[Input data]:
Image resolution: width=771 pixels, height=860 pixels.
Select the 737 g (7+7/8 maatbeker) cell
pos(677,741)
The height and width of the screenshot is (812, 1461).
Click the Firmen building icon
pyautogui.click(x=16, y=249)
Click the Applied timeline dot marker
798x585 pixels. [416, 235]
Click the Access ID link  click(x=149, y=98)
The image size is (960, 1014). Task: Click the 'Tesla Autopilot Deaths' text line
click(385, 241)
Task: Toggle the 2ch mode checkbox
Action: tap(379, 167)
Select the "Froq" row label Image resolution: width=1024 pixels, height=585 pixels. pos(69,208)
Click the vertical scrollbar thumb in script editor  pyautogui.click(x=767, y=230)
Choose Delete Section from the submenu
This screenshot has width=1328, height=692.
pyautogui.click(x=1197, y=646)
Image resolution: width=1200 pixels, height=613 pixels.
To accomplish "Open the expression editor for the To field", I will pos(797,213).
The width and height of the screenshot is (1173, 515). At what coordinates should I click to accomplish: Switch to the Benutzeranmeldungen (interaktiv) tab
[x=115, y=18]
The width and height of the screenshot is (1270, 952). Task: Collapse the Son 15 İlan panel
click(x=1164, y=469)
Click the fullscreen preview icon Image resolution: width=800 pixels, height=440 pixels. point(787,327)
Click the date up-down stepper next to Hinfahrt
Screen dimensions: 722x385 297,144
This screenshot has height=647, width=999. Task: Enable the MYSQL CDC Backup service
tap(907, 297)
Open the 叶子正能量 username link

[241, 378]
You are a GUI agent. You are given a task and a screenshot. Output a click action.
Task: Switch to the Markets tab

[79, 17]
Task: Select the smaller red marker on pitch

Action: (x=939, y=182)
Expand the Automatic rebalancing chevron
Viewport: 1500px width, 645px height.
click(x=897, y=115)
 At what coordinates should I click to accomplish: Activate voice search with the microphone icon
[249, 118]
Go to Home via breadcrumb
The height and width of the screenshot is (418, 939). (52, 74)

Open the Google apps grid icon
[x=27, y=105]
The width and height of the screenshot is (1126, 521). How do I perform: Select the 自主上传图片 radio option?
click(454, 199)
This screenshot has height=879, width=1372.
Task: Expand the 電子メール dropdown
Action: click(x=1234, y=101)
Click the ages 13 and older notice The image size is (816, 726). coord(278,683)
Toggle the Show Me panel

[Task instructions]: Transcribe the data exactly.

[Result of this task]:
Image resolution: width=771 pixels, height=860 pixels.
Select the 737 g (7+7/8 maatbeker) cell
pos(677,741)
The height and width of the screenshot is (812, 1461).
Click the Firmen building icon
pyautogui.click(x=16, y=249)
Click the Applied timeline dot marker
798x585 pixels. [416, 235]
Click the Access ID link  click(x=149, y=98)
The image size is (960, 1014). Task: Click the 'Tesla Autopilot Deaths' text line
click(385, 241)
Task: Toggle the 2ch mode checkbox
Action: tap(379, 167)
Select the "Froq" row label Image resolution: width=1024 pixels, height=585 pixels. pos(69,208)
Click the vertical scrollbar thumb in script editor  pyautogui.click(x=767, y=230)
Choose Delete Section from the submenu
This screenshot has width=1328, height=692.
pyautogui.click(x=1197, y=646)
Image resolution: width=1200 pixels, height=613 pixels.
To accomplish "Open the expression editor for the To field", I will pos(797,213).
The width and height of the screenshot is (1173, 515). At what coordinates should I click to accomplish: Switch to the Benutzeranmeldungen (interaktiv) tab
[x=115, y=18]
The width and height of the screenshot is (1270, 952). Task: Collapse the Son 15 İlan panel
click(x=1164, y=469)
Click the fullscreen preview icon Image resolution: width=800 pixels, height=440 pixels. point(787,327)
Click the date up-down stepper next to Hinfahrt
Screen dimensions: 722x385 297,144
This screenshot has height=647, width=999. Task: Enable the MYSQL CDC Backup service
tap(907, 297)
Open the 叶子正能量 username link

[241, 378]
You are a GUI agent. You are given a task and a screenshot. Output a click action.
Task: Switch to the Markets tab

[79, 17]
Task: Select the smaller red marker on pitch

Action: (x=939, y=182)
Expand the Automatic rebalancing chevron
Viewport: 1500px width, 645px height.
click(x=897, y=115)
 At what coordinates should I click to accomplish: Activate voice search with the microphone icon
[249, 118]
Go to Home via breadcrumb
The height and width of the screenshot is (418, 939). (52, 74)

Open the Google apps grid icon
[x=27, y=105]
The width and height of the screenshot is (1126, 521). How do I perform: Select the 自主上传图片 radio option?
click(454, 199)
This screenshot has height=879, width=1372.
Task: Expand the 電子メール dropdown
Action: click(x=1234, y=101)
Click the ages 13 and older notice The image size is (816, 726). coord(278,683)
Toggle the Show Me panel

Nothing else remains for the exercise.